Su mano se aferró con fuerza al barandal de las escaleras de su hogar. Podía escuchar como su hermano hablaba poco con Justin, supo que estaban en la sala por la televisión que se escuchaba de fondo. ¿A qué venía? Las manos de Alba comenzaron a sudar y se las secó en sus pantalones deportivos. Si Justin se quedaba mucho tiempo, sus planes para ayudarle a su madre con la limpieza del hogar se perderían.
—¡Alba! —Riley le gritó fuerte, pensando que aún seguía encerrada en su habitación.
Se lo había planteado, quedarse un buen rato ahí en su cama, ignorando que Justin estaba en su propia casa y que cuando se diera cuenta de que no bajaría, estaría ya muy harto y se iría de regreso al campamento.
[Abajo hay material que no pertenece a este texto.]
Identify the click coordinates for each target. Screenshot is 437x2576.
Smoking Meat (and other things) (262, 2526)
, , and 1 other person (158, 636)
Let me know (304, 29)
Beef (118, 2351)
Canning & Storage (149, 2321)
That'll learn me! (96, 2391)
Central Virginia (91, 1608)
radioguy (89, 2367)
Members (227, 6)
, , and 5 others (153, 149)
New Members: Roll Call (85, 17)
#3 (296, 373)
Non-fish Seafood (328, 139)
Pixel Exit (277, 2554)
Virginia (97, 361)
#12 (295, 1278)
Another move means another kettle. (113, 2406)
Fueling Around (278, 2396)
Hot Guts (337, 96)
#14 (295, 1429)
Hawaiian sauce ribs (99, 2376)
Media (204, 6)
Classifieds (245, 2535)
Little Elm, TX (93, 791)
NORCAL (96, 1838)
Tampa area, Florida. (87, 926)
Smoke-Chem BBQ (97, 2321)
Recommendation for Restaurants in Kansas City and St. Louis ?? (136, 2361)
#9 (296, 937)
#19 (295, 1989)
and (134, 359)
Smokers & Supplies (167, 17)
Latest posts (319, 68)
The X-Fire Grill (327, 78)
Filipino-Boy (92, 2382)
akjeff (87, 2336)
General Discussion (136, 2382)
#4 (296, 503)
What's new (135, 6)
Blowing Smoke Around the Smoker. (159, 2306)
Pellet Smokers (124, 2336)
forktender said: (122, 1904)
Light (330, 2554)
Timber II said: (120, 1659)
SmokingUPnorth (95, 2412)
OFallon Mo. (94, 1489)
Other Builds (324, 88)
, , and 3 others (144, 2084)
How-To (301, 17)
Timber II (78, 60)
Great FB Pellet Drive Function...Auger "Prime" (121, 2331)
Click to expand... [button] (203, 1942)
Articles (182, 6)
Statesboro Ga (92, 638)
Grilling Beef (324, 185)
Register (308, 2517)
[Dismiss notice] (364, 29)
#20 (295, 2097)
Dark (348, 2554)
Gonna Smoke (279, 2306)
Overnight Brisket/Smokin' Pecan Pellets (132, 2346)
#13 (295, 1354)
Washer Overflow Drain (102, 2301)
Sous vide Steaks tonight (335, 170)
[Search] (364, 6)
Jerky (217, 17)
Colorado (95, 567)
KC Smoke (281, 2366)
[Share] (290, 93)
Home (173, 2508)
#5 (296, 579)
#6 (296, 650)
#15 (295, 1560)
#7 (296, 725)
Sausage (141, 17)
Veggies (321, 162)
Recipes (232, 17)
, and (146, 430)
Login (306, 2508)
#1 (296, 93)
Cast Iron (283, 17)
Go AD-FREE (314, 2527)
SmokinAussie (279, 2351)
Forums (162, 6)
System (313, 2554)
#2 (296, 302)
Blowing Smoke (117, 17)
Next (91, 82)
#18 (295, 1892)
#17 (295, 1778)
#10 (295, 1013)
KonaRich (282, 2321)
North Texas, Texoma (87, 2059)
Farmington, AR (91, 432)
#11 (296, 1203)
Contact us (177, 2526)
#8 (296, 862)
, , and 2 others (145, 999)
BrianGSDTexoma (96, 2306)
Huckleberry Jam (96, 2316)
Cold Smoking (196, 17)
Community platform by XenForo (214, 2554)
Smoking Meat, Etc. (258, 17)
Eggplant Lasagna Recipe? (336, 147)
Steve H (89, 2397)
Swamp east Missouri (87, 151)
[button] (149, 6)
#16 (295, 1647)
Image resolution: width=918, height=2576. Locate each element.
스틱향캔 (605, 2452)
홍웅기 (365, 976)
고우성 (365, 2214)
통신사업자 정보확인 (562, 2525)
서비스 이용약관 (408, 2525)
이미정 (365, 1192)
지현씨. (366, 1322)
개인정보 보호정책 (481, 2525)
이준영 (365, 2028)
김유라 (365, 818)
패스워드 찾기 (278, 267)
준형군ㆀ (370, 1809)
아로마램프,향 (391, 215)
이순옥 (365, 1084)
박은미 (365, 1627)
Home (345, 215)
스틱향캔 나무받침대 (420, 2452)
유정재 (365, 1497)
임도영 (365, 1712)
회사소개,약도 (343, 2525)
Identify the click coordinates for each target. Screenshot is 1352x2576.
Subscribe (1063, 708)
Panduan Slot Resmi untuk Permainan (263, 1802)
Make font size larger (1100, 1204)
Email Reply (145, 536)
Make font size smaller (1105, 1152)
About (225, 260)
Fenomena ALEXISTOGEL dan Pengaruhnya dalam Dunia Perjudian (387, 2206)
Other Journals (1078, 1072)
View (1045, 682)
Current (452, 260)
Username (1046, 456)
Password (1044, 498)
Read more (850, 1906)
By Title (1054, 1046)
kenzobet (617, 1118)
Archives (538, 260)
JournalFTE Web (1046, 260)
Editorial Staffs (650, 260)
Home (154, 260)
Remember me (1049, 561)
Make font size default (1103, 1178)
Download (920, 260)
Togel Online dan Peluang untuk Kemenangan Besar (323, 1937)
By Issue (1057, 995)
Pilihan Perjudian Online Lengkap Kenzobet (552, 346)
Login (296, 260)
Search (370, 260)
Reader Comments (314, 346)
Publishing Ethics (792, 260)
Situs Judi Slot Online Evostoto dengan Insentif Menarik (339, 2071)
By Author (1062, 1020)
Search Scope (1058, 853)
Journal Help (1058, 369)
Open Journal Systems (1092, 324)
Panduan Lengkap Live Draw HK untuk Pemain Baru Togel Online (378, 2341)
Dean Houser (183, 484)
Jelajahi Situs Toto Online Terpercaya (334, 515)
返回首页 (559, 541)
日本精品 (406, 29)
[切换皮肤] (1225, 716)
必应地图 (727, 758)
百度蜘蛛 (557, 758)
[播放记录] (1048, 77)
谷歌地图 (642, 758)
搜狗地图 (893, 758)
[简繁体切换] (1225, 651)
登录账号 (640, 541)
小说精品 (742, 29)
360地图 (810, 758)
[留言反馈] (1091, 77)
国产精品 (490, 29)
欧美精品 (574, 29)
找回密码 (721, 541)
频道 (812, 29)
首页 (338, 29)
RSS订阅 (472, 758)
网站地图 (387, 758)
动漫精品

Sin embargo, no lo hizo. Admitía que quería verlo después del pequeño ataque de celos que aparecieron cuando lo vio con la rubia. Pasó sus manos por su cabello, peinando los cabellos sueltos de su coleta y entró en la sala con los nervios al tope.
Justin estaba sentado alado de Riley, concentrado en el extraño programa de televisión que estaban sintonizando. Alba se recordaba que debía mantener la calma, estaba en su propia casa y así es como debería comportarse.
—¿Qué haces aquí? —fue lo primero que pronunció después de estar segundos observándolo. Aunque sonó un tanto brusca.
Riley la ignoró, ni siquiera la volteó a ver y continuó viendo su programa. En cambio, Justin se giró al segundo y se levantó rápido del sillón, encontrándose con ella en su lugar y Alba se cruzó de brazos.
—Ayer ni siquiera me hablaste o saludaste —contestó, yendo directamente al grano sin tomar rodeos.
Alba se abstuvo de decirle que fue todo gracias a la despampanante rubia con la que estaba muy pegado. Pero, ¿por qué tenía que reclamarle? No eran absolutamente nada. Y aunque ella se moría de ganas por decirle un par de maldiciones y que había sido un completo imbécil por salir con otra mujer después de que había salido con ella un día antes, se calló la boca. Guardándose todo eso, dijo la peor mentira del mundo.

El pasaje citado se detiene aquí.